● EXERCISE AIM:
Reproduce the passage of the pull request description below that opens with the words "We believe that" and closes with "as this one.", swapping "storage disks" for "disk servers".

● EXCERPT TO READ:
Drain TriggerRecords from the DataWriter input queue at end-run by bieryAtFnal · Pull Request #476 · DUNE-DAQ/dfmodules

bieryAtFnal · 2026-02-09T20:32:30Z

Description

Back in December, Michal reported that DFO errors were seen in data-taking runs at NP02 at end-run ("stop") time. The errors were along the lines of the following:

dfo-01: TriggerDecision 310418 didn’t complete within timeout in run 40999

We believe that these errors were the result of trying to write more data than the configured number of storage disks could handle. (The system was clogged, and the DFO didn't wait very long for the backup to clear - just 100 msec.)

A problem that was noticed when we investigated these messages is that TriggerRecords can get lost when this happens.

The changes in this PR attempt to avoid that problem by reading all TriggerRecords in the DataWriter input queue before stopping at end-run time.

This change is correlated with the following ones:

Those changes need to be merged before, or at the same time, as this one.

Here are suggested instructions for demonstrating the problem and validating the fix:

DATE_PREFIX=`date '+%d%b'`
TIME_SUFFIX=`date '+%H%M'`

#echo ""
#echo -e "\U1F535 \U2705 First, we're going to demonstrate some lost TriggerRecords and how a code change can fix that problem. \U2705 \U1F535"
#echo ""
#echo ""
#sleep 3

source /cvmfs/dunedaq.opensciencegrid.org/setup_dunedaq.sh
setup_dbt latest
dbt-create -n NFD_DEV_260209_A9 ${DATE_PREFIX}FDDevTest_${TIME_SUFFIX}
cd ${DATE_PREFIX}FDDevTest_${TIME_SUFFIX}/sourcecode

git clone https://github.com/DUNE-DAQ/daqsystemtest.git -b develop
git clone https://github.com/DUNE-DAQ/dfmodules.git -b develop
git clone https://github.com/DUNE-DAQ/fdreadoutlibs.git -b develop
git clone https://github.com/DUNE-DAQ/fdreadoutmodules.git -b develop
git clone https://github.com/DUNE-DAQ/trigger.git -b develop
git clone https://github.com/DUNE-DAQ/hsilibs.git -b develop
cd ..

sed -i 's/m_file_handle->write(tr);/usleep(1250000);\n    m_file_handle->write(tr);/' sourcecode/dfmodules/plugins/HDF5DataStore.hpp

sed -i 's,<attr name="busy_threshold" type="s32" val="4"/>,<attr name="busy_threshold" type="s32" val="8"/>,' sourcecode/daqsystemtest/config/daqsystemtest/moduleconfs.data.xml 
sed -i 's,<attr name="free_threshold" type="s32" val="3"/>,<attr name="free_threshold" type="s32" val="7"/>,' sourcecode/daqsystemtest/config/daqsystemtest/moduleconfs.data.xml 

dbt-workarea-env
dbt-build -j 12
dbt-workarea-env

daqconf_set_connectivity_service_port local-1x1-config config/daqsystemtest/example-configs.data.xml
daqconf_set_rc_controller_port local-1x1-config config/daqsystemtest/example-configs.data.xml

export TRACE_FILE=$DBT_AREA_ROOT/log/${USER}_dunedaq.trace
daqconf_set_session_env_var local-1x1-config config/daqsystemtest/example-configs.data.xml TRACE_FILE $TRACE_FILE

mkdir -p rundir
cd rundir

drunc-unified-shell ssh-standalone config/daqsystemtest/example-configs.data.xml local-1x1-config ${USER}-local-test boot wait 2 conf wait 2 start --run-number 101 wait 3 enable-triggers wait 10 disable-triggers wait 2 drain-dataflow wait 2 stop-trigger-sources stop scrap terminate

egrep -i 'error|warning' log*.txt

echo ""

● DATA BELOW:
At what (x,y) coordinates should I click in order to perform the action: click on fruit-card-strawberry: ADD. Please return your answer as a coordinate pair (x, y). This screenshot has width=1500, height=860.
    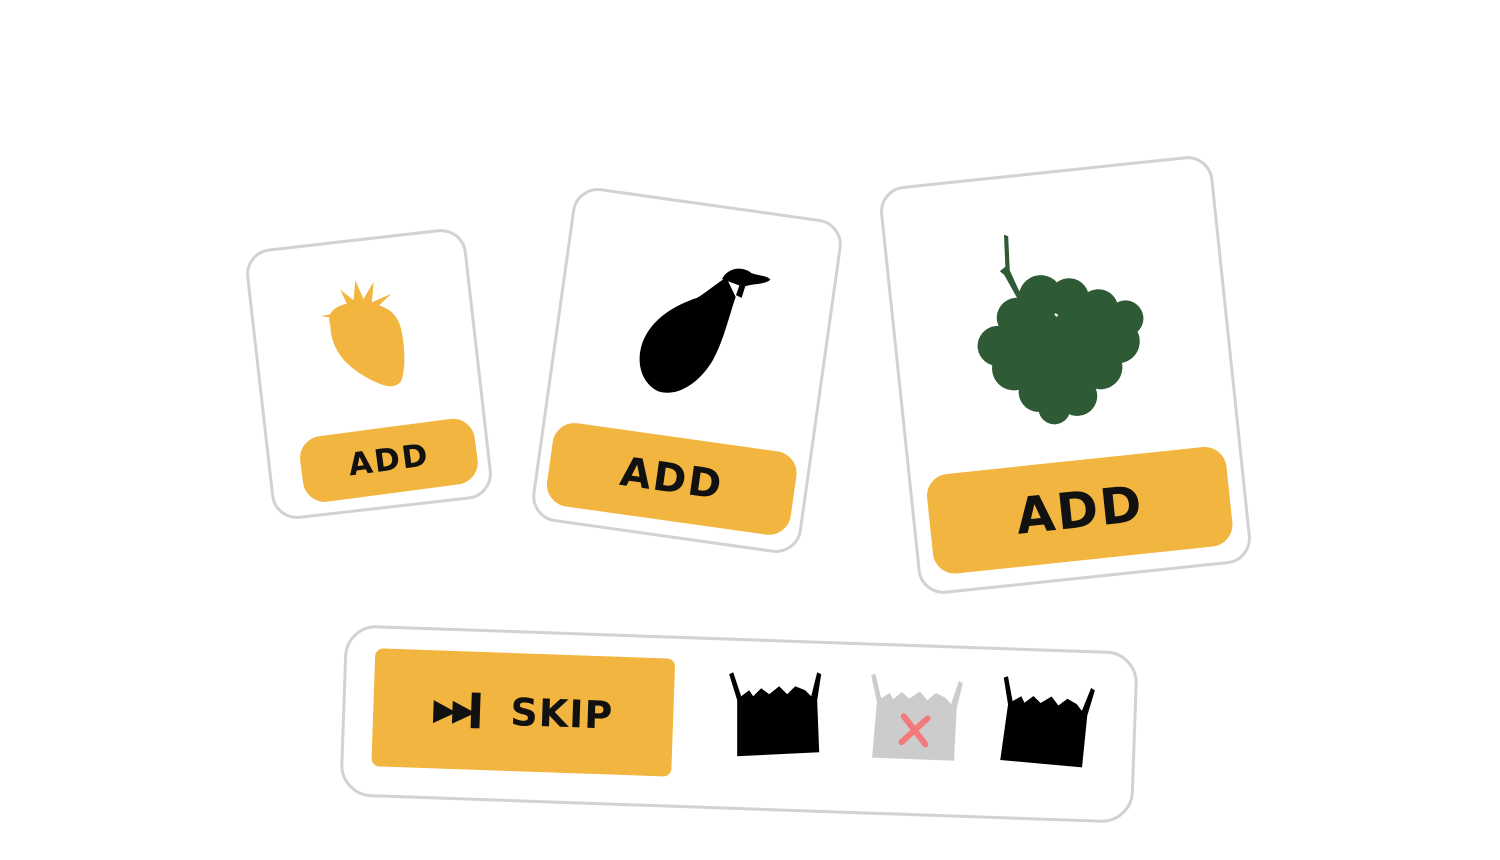
    Looking at the image, I should click on (369, 374).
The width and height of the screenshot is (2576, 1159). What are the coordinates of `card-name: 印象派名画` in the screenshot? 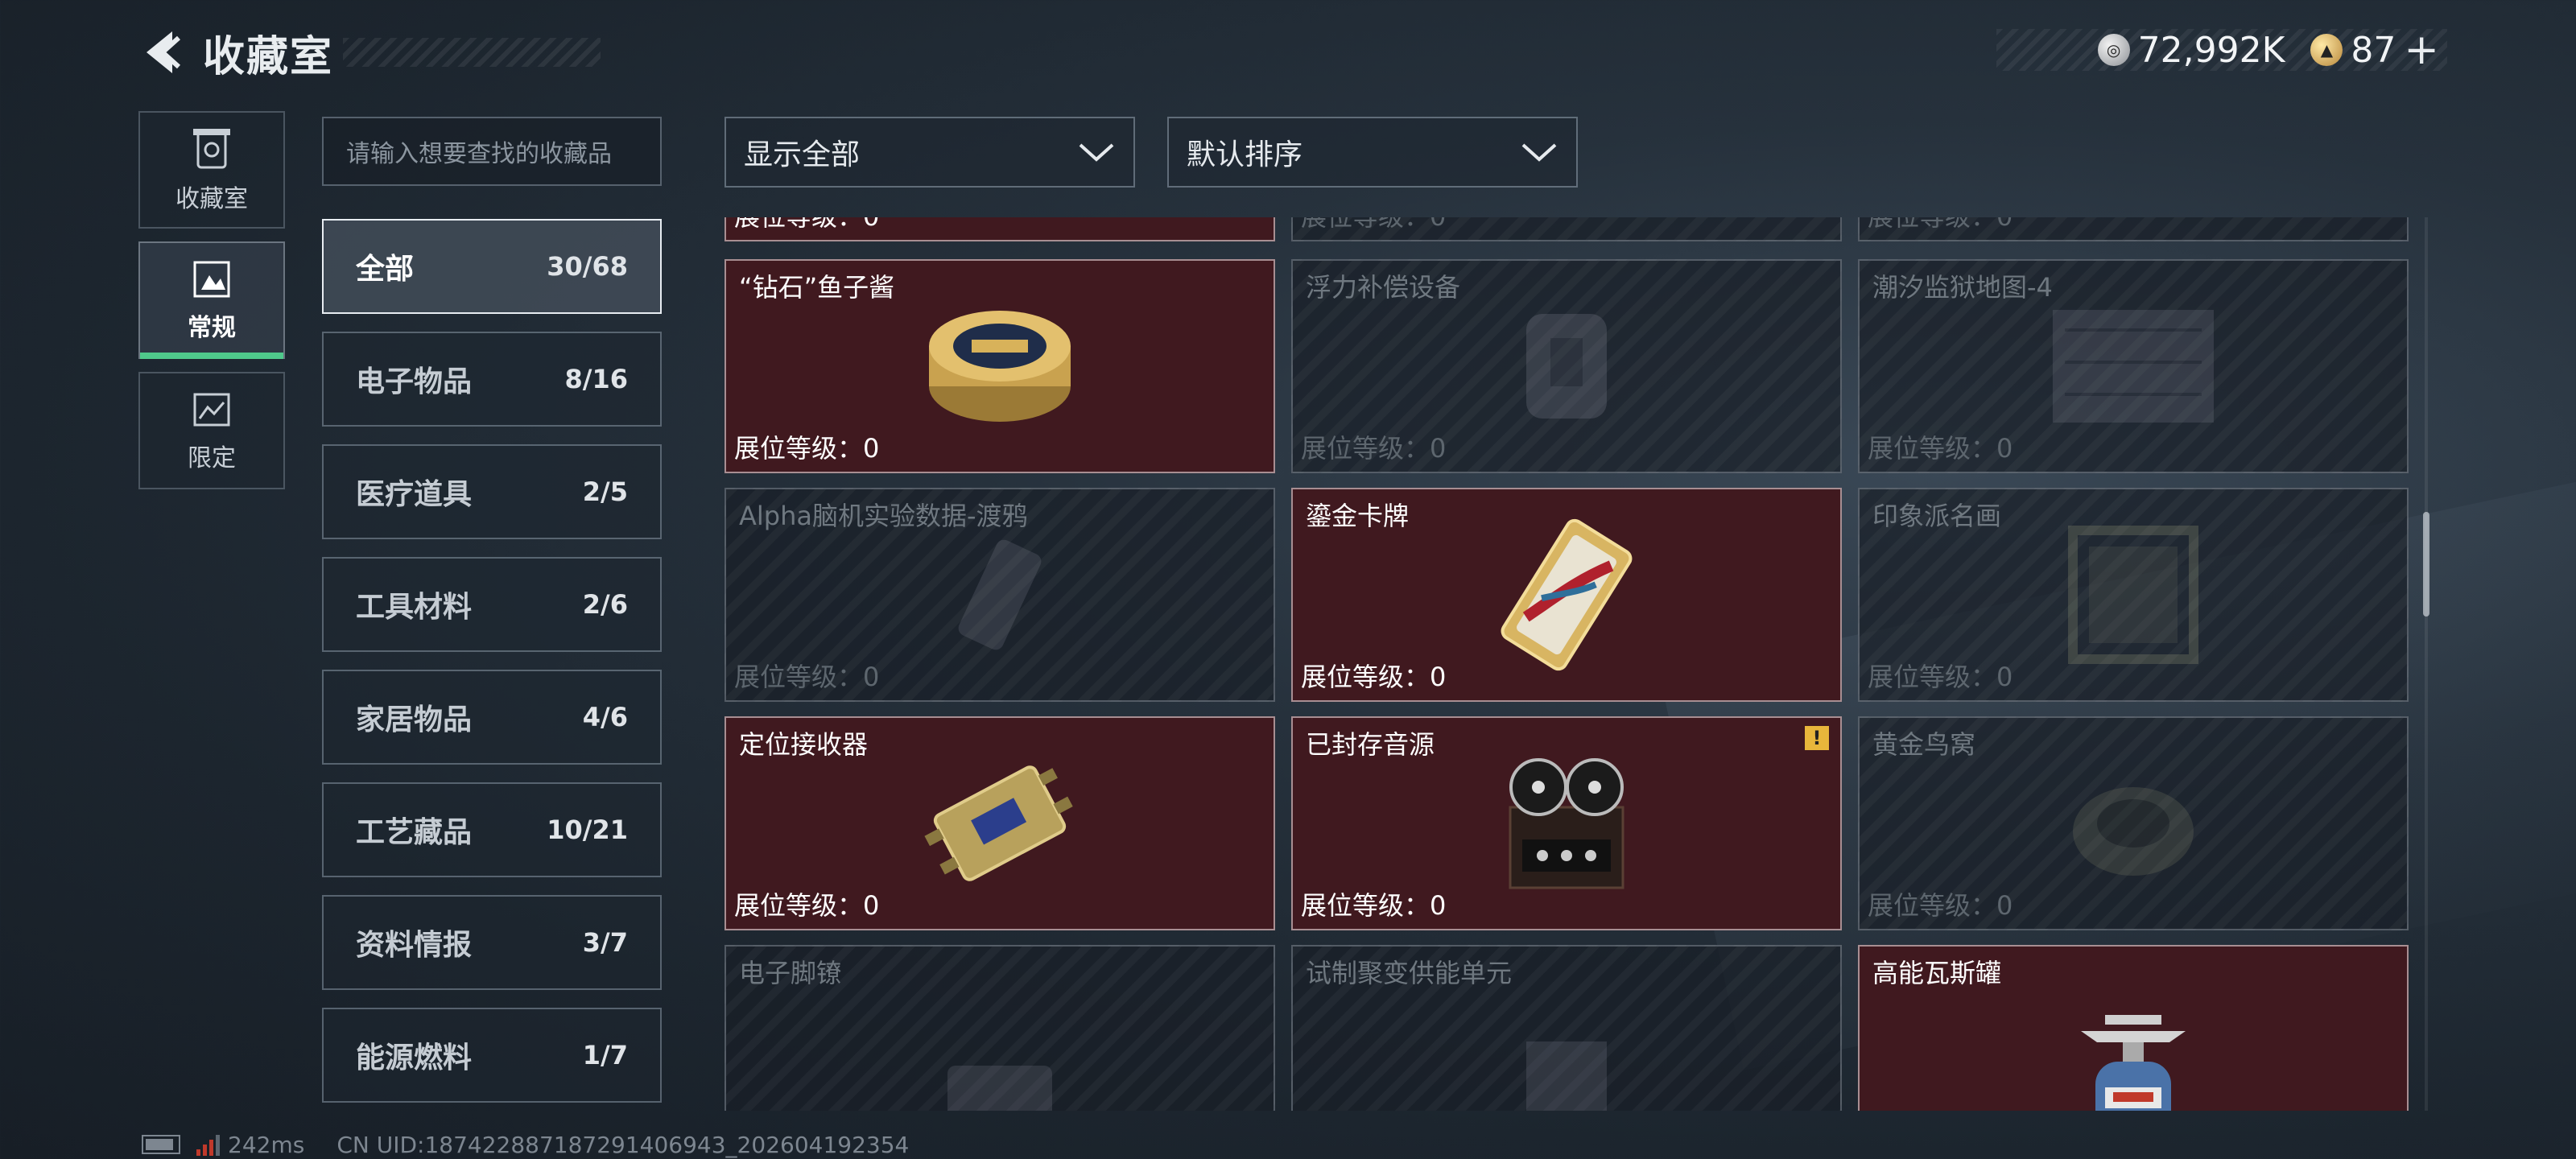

● WRITTEN SOLUTION:
We believe that these errors were the result of trying to write more data than the configured number of disk servers could handle. (The system was clogged, and the DFO didn't wait very long for the backup to clear - just 100 msec.)

A problem that was noticed when we investigated these messages is that TriggerRecords can get lost when this happens.

The changes in this PR attempt to avoid that problem by reading all TriggerRecords in the DataWriter input queue before stopping at end-run time.

This change is correlated with the following ones:

Those changes need to be merged before, or at the same time, as this one.